F11 to f32 depending upon  the lens I choose to use 
The higher the number the more DOF  ( depth of field )

Camera to pen distance  ( as close as possible )

Sutter speed.
If you are on a tripod you don't care what the shutter speed is,  as long as the camera is not being or getting moved or shook .
And your exposure is correct .

Reflection 
Filters is the only  way to filter out reflection.  
You can adjust angle of reflection though .


To filter out Polarized reflection , its best to understand how or why you are getting reflection AKA glare or white out first and adjust your pen photography so you don't run into these problems.

There is allot to understanding light and reflection,
 I suggest the book Light Science and Magic.
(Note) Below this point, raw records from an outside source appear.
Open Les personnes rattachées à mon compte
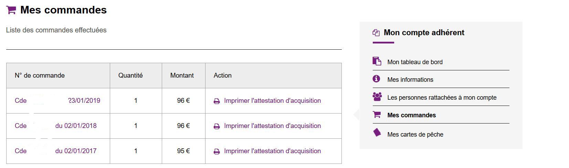 click(x=442, y=98)
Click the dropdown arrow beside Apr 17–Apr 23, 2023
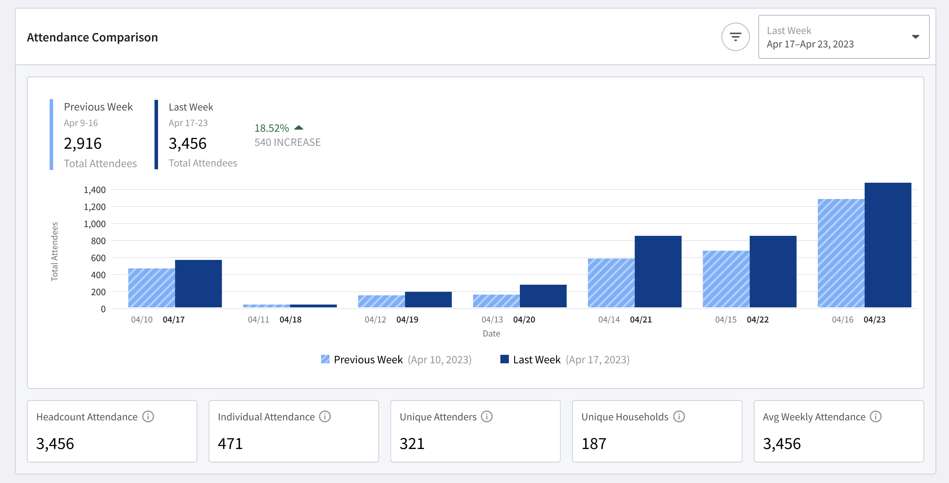Screen dimensions: 949x483 (915, 37)
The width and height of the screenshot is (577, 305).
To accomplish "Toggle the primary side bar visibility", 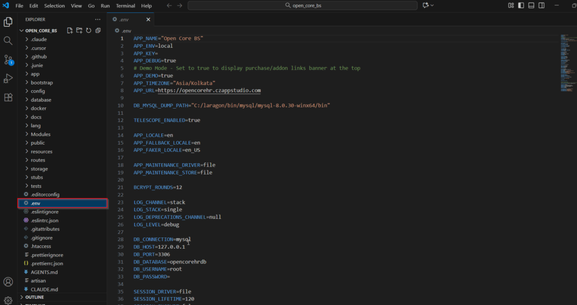I will point(521,6).
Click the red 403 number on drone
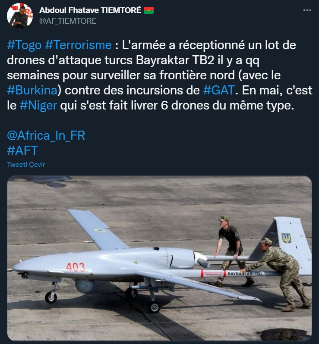This screenshot has width=319, height=344. (x=76, y=267)
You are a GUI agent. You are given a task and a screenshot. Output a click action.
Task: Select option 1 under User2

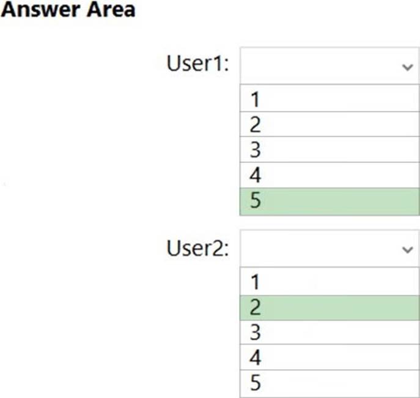[x=329, y=281]
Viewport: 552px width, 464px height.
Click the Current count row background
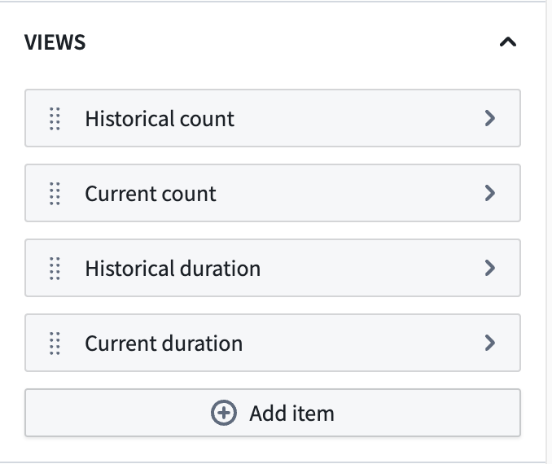pyautogui.click(x=273, y=193)
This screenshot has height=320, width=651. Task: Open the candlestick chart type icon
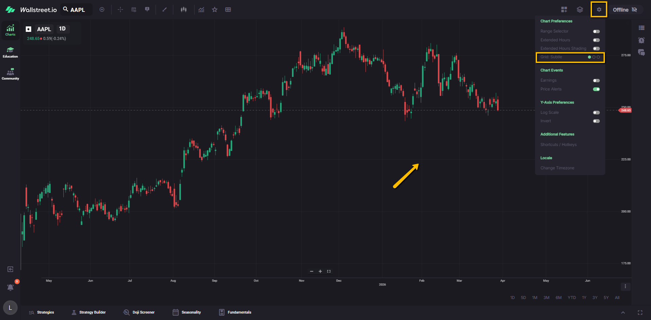[x=183, y=9]
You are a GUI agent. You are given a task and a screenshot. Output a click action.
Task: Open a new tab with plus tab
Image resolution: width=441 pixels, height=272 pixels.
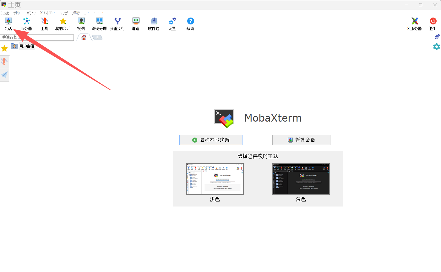[97, 37]
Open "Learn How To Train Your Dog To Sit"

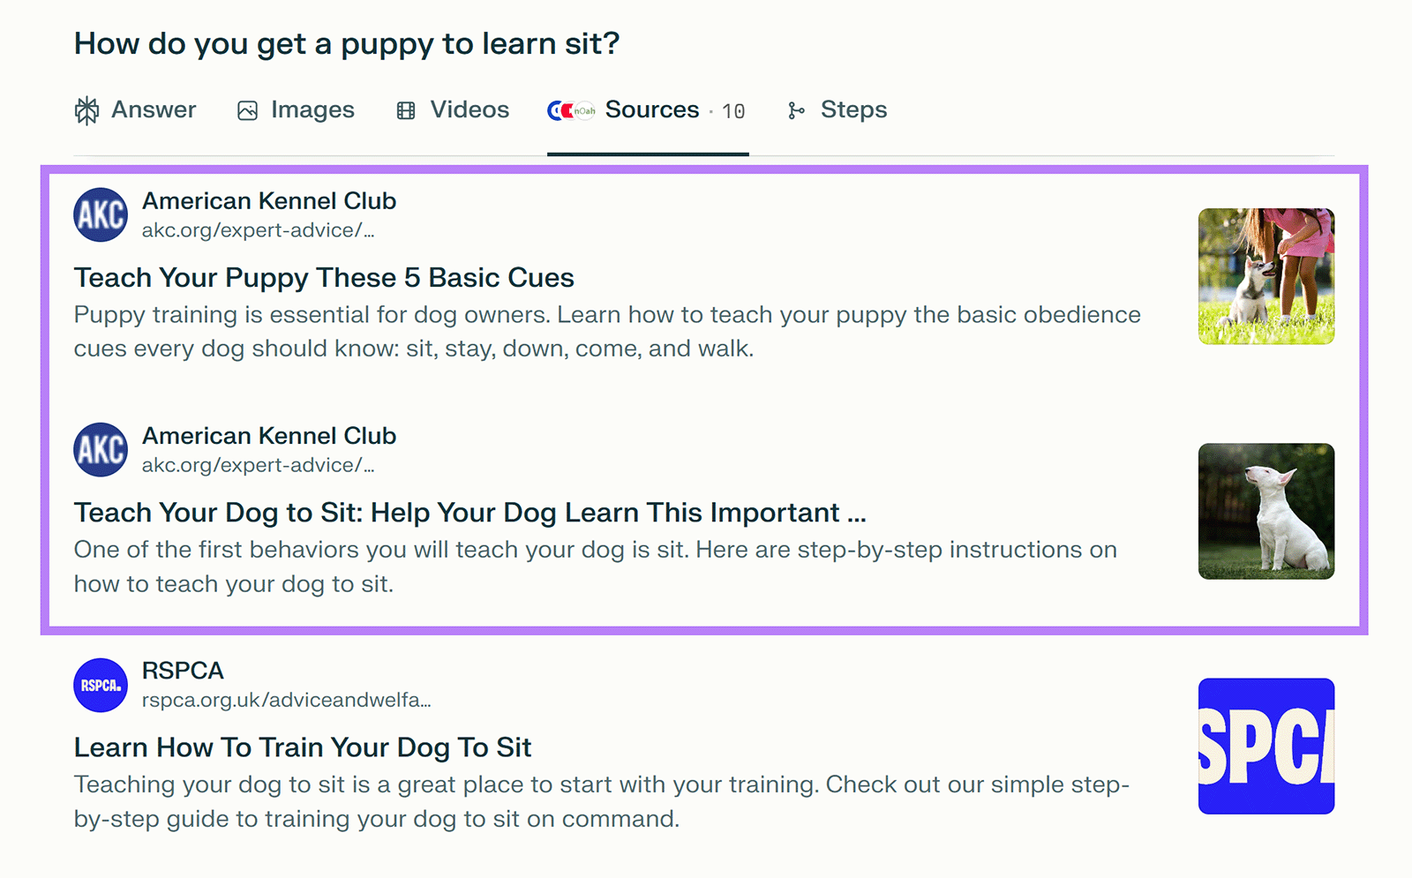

I would also join a photography forum and get advise from experts .

I belong to Photography on the net forum Photography-on-the.net Digital Photography Forums


----------



## larrystephens (Jul 19, 2015)

Thanks so much for that help, I will work through your suggestions!

Larry


----------



## farmer (Jul 19, 2015)

*You tube*



larrystephens said:


> Thanks so much for that help, I will work through your suggestions!
> 
> Larry


 
You tube has allot of helpful links on photography, hate to say this but that's where I learned allot.


I forgot to add I shoot in J peg and raw and use the raw files in photo shop.


----------



## ladycop322 (Jul 19, 2015)

also dpreview.com is a great forum...you can submit your photos and ask for help with exposure


----------



## Sylvanite (Jul 19, 2015)

Larry,

For some pointers, take a look at http://www.penturners.org/forum/f24/pen-photography-putting-concept-into-practice-128555/.  Also, for exposure concerns specifically, see http://www.penturners.org/forum/f24/photography-basics-exposure-115586/.

I hope that helps,
Eric


----------